My advice to the trustee could not be more simple: Put 10% of the cash in short-term government bonds and 90% in a very low-cost S&P 500 index fund. … I believe the trust’s long-term results from this policy will be superior to those attained by most investors — whether pension funds, institutions or individuals — who employ high-fee managers. – Warren Buffett

In a 2013 letter to Berkshire Hathaway investors, Warren Buffett stated that the trustee of his wife’s inheritance was instructed to put 90% of her inheritance into a very low-fee stock index fund and the remaining 10% into short-term treasuries upon his passing. The allocation strategy is obviously heavily weighted in stocks, with short-term treasuries acting as a hedge.
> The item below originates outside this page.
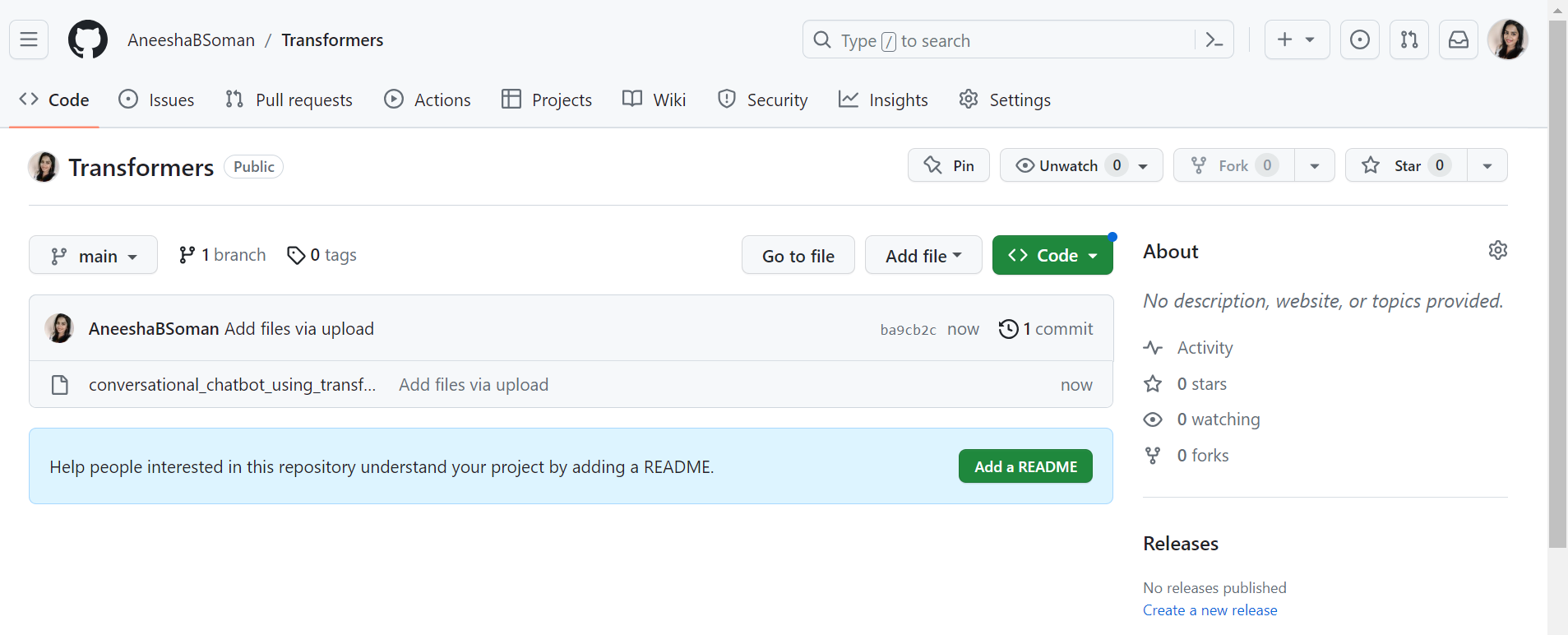Edit repository details via About gear
Viewport: 1568px width, 635px height.
[x=1497, y=250]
I like to use this allocation strategy as a benchmark. It’s somewhat aggressive in terms of drawdown risk, but who am I to argue with the Sage of Omaha? His assertion that the performance of this strategy will exceed most investors returns over the long term is a challenge I’d like to take up with one simple amendment to the 90/10 allocation.

Recall Rule 2:

No single asset class shows strong performance across all regimes. Therefore, there isn’t a static portfolio weighting that is optimal across all regimes.

Therefore, let’s avoid an arbitrary split of 90/10. Instead, I’m going to use regime switching to determine the allocation. The 100/100 Regime Switching Portfolio is constructed such that allocations between SPY(1)low cost S&P 500 Index ETF) and SHY(2)low cost short-term treasuries ETF are binary. 100% of the portfolio is allocated to SPY except during Regime 4(3)Declining Growth, Rising Inflation periods when the allocation shifts into 100% SHY. I don’t want to be invested in the stock market when economic conditions are least favourable to stocks; that is, low growth and rising inflation.
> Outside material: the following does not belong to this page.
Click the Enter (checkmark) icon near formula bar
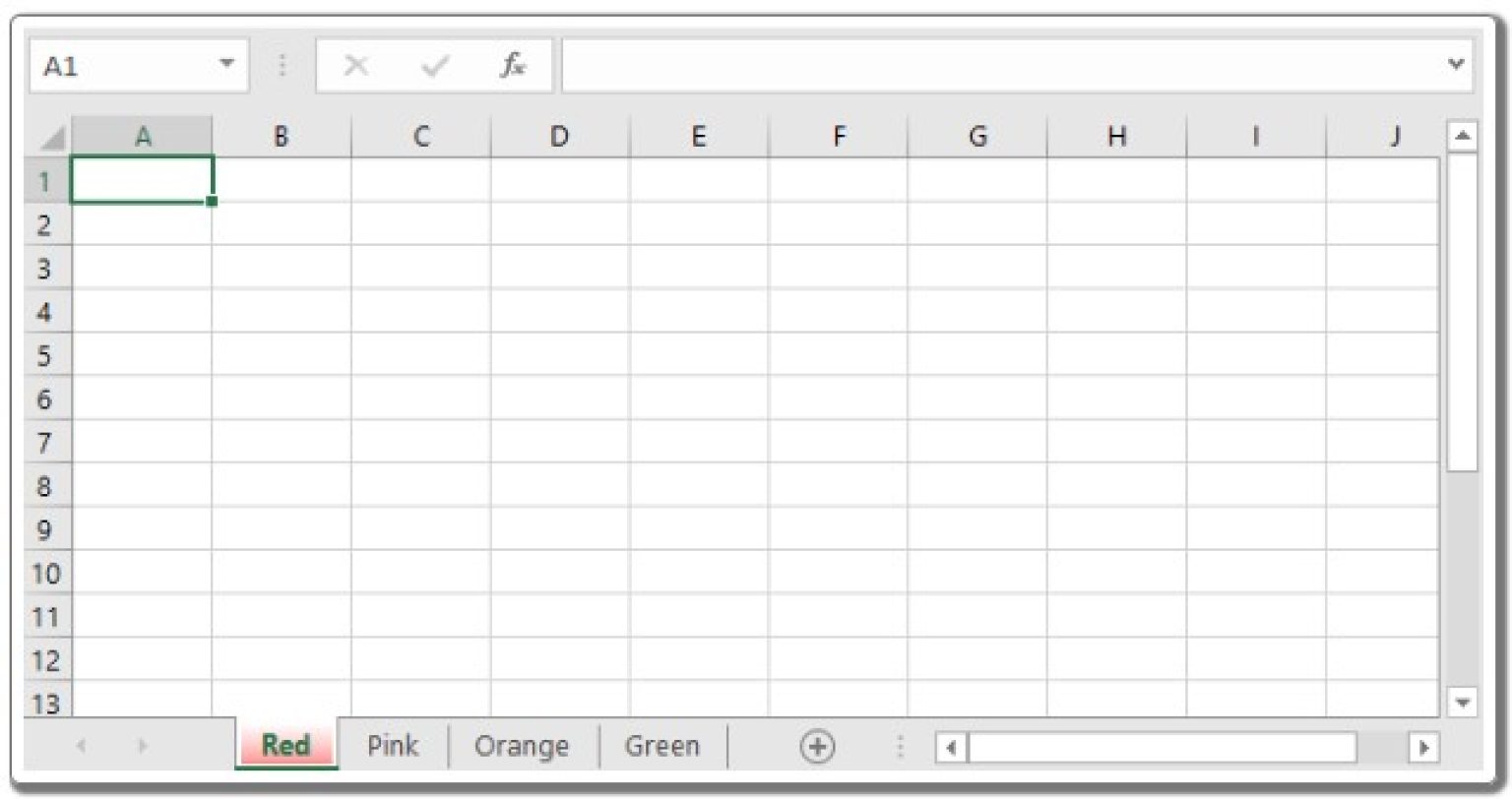Viewport: 1512px width, 799px height. [x=435, y=66]
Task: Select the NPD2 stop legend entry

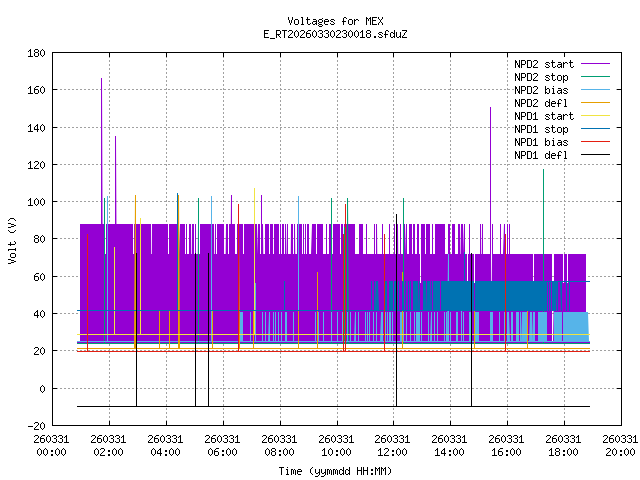Action: (540, 76)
Both portfolio’s use the same ETF’s. The only difference is that I’m not using a static portfolio weighting. Economic conditions dictate the most appropriate allocation.
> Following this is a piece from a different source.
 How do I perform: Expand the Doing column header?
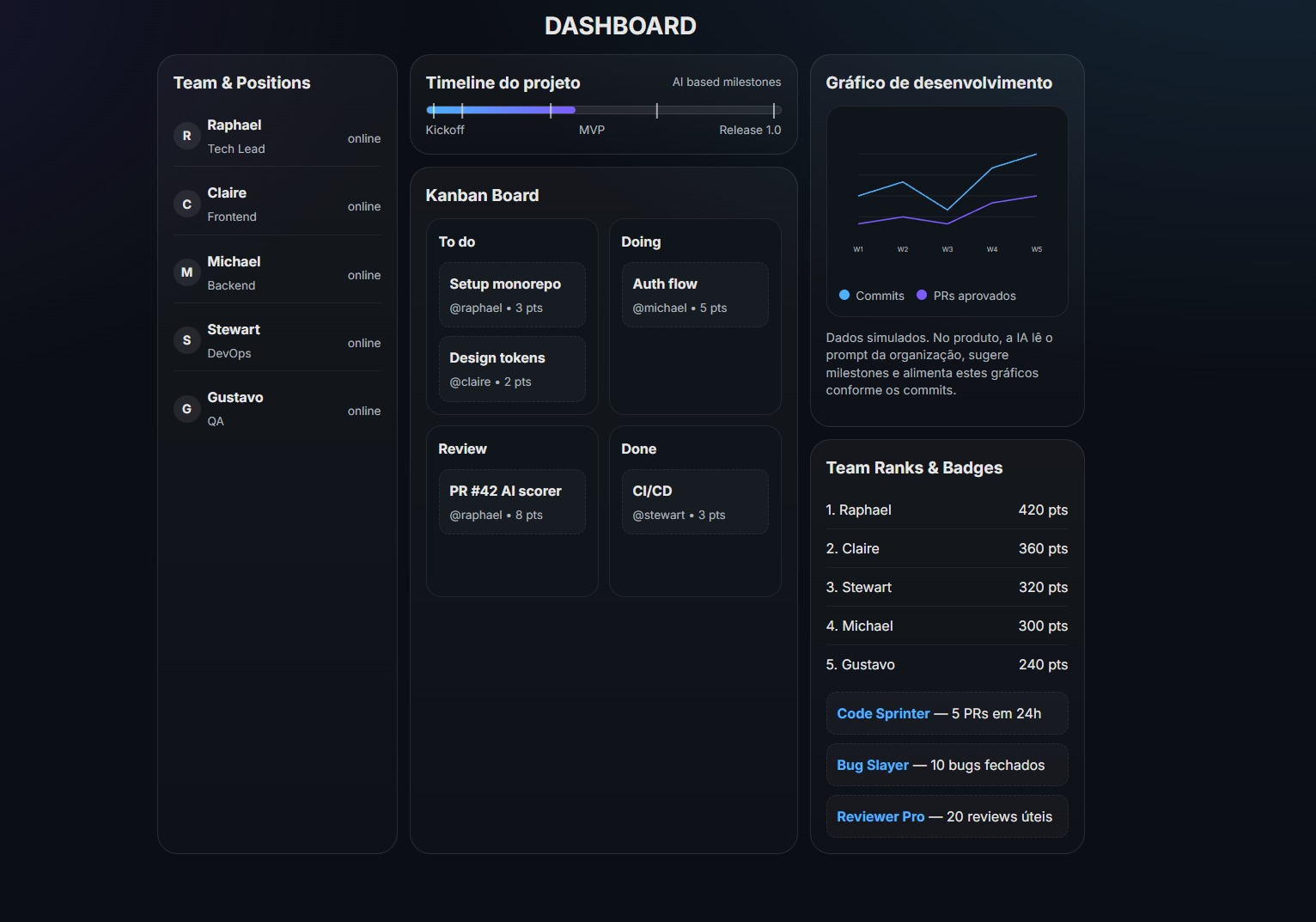click(x=641, y=241)
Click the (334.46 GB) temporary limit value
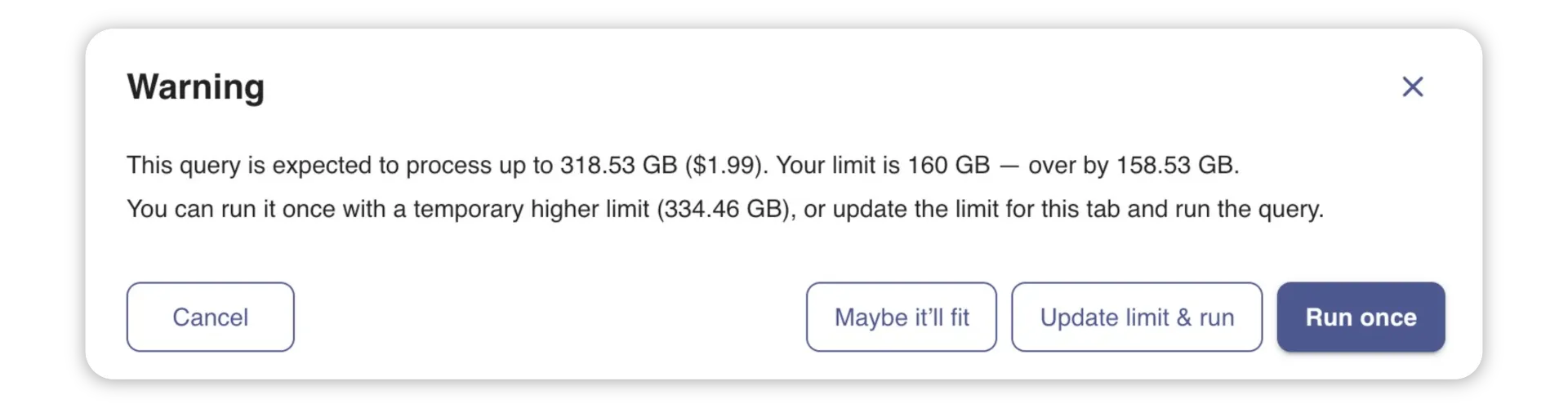The image size is (1568, 408). click(x=724, y=210)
What does the comparison look like?

 Buffett 90/10 Portfolio100/100 Regime Switching Portfolio
Start:3/01/20053/01/2005
End:31/12/201931/12/2019
# Years:1414
Starting Equity: $1,000,000.00 $1,000,000.00
Ending Equity: $2,977,781.56 $3,535,729.95
Total Return: $1,977,781.56 $2,535,729.95
Total Return (%):197.78%253.57%
Compound Annual Growth Rate:8.11%9.44%
Profit Factor:1.721.99
Return/Drawdown Ratio:4.3110.84
Avg Annual Return (%):8.06%8.96%
Avg Monthly Return (%):0.67%0.75%
Standard Deviation (%):0.77%0.65%
Worst-case Drawdown (%):-45.88%-23.39%

The 100/100 Regime Switching Portfolio has better performance across the board. Of particular note is the dramatic reduction in drawdown, almost half compared to the 90/10 Portfolio benchmark.

Again, all that’s happened here is cutting the stock index allocation and shifting into 100% short term treasuries when the economic regime suggests that conditions are not favourable to stocks. This makes intuitive sense. It is contingent however on having an accurate gauge of the economic regime.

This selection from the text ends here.